Below are records; copy every line among them that contains the word "each".

■ **DATA RECORDS**
—————
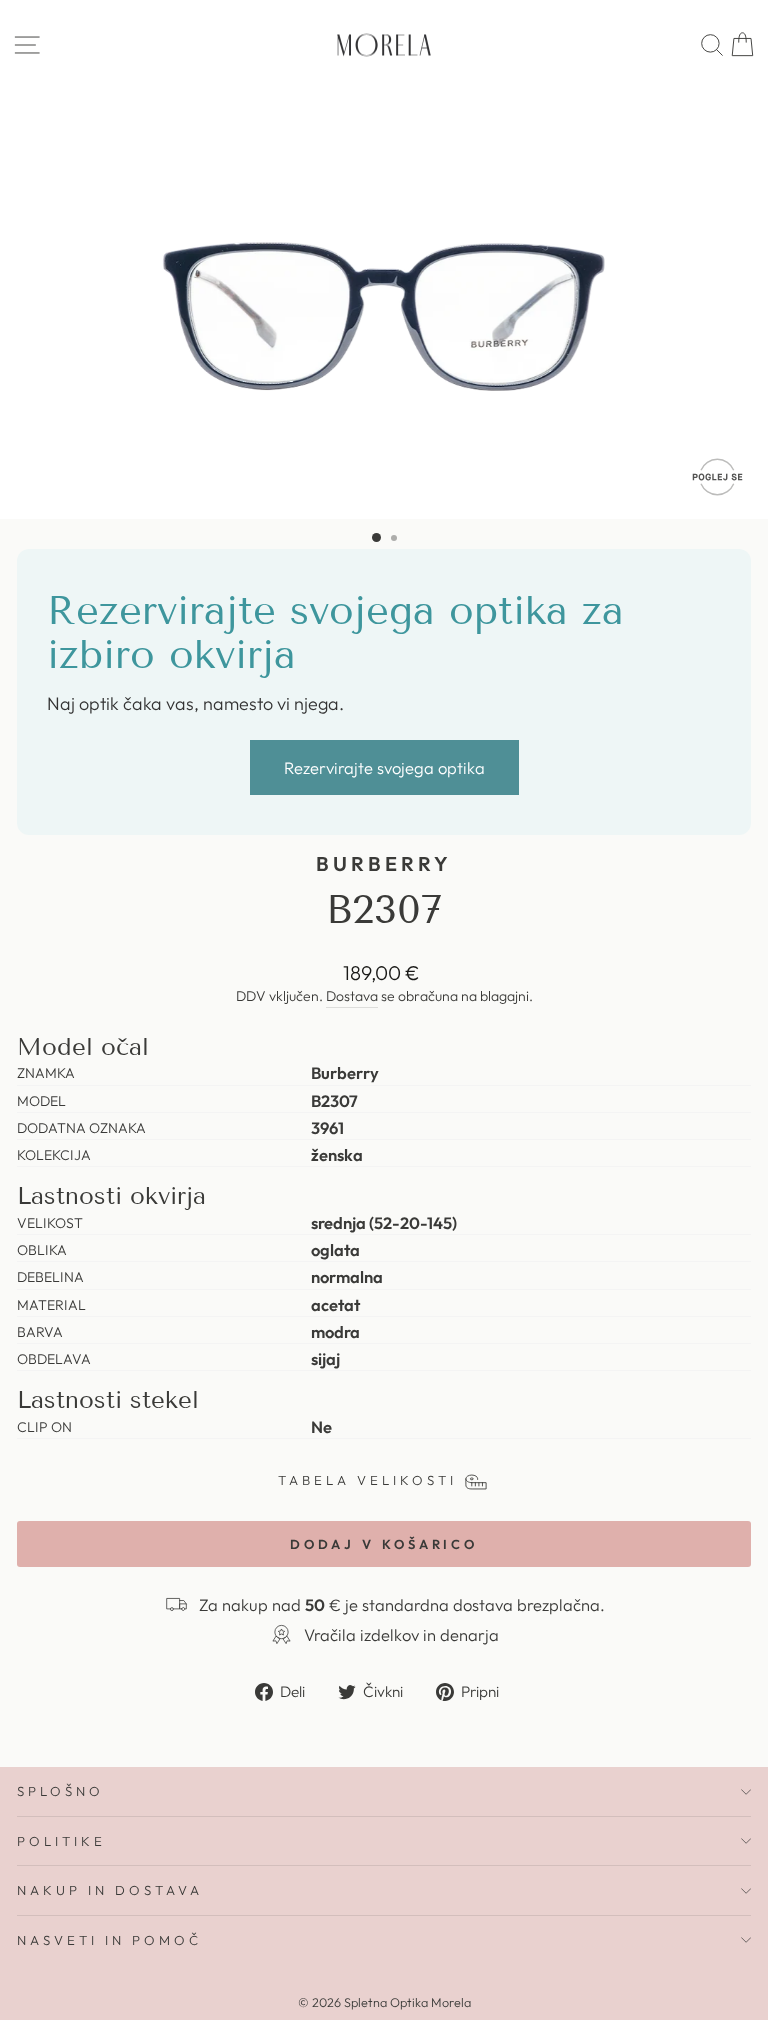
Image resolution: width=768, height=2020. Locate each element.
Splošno (60, 1791)
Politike (61, 1841)
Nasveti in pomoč (109, 1940)
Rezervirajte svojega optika (384, 767)
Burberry (384, 863)
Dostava (352, 996)
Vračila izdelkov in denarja (401, 1634)
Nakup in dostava (110, 1890)
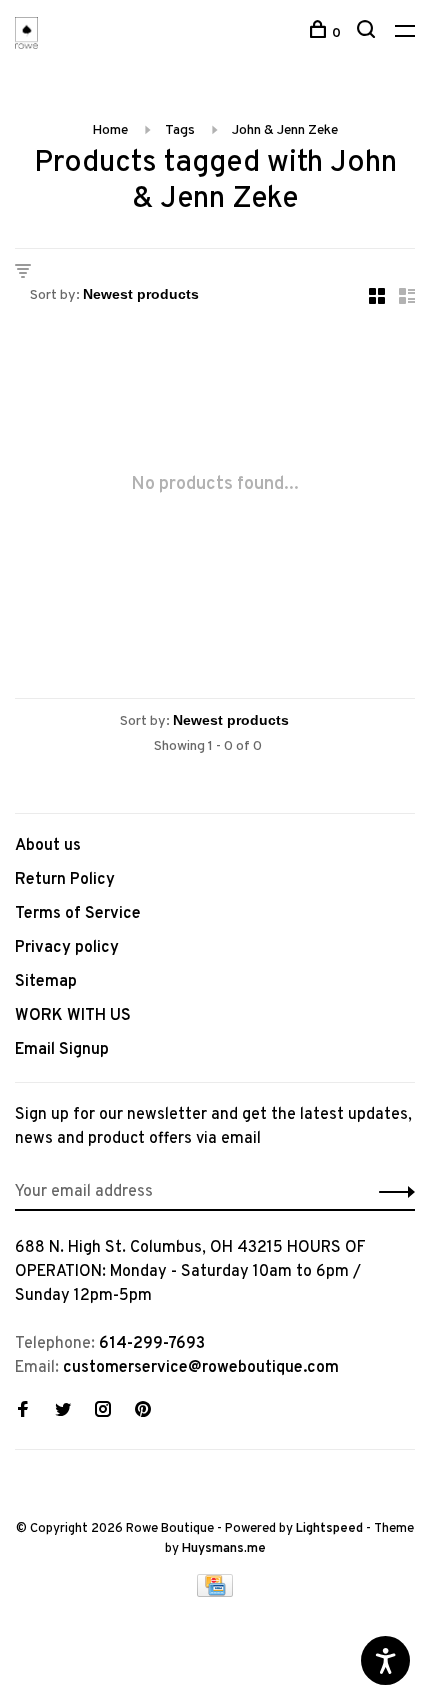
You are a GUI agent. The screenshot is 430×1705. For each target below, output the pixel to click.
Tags (180, 130)
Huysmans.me (224, 1549)
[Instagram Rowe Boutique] (103, 1412)
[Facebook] (23, 1412)
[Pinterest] (143, 1412)
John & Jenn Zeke (285, 130)
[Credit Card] (215, 1593)
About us (48, 846)
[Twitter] (63, 1412)
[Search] (368, 33)
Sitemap (46, 982)
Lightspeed (329, 1529)
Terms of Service (78, 914)
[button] (391, 1192)
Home (110, 130)
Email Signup (62, 1050)
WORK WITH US (73, 1016)
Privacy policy (67, 948)
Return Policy (65, 880)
—————
■ **FINAL ANSWER**
Image resolution: width=768, height=2020. Locate each element.
You are a GUI agent. The screenshot is 430×1705. For each target below, output the pixel to click.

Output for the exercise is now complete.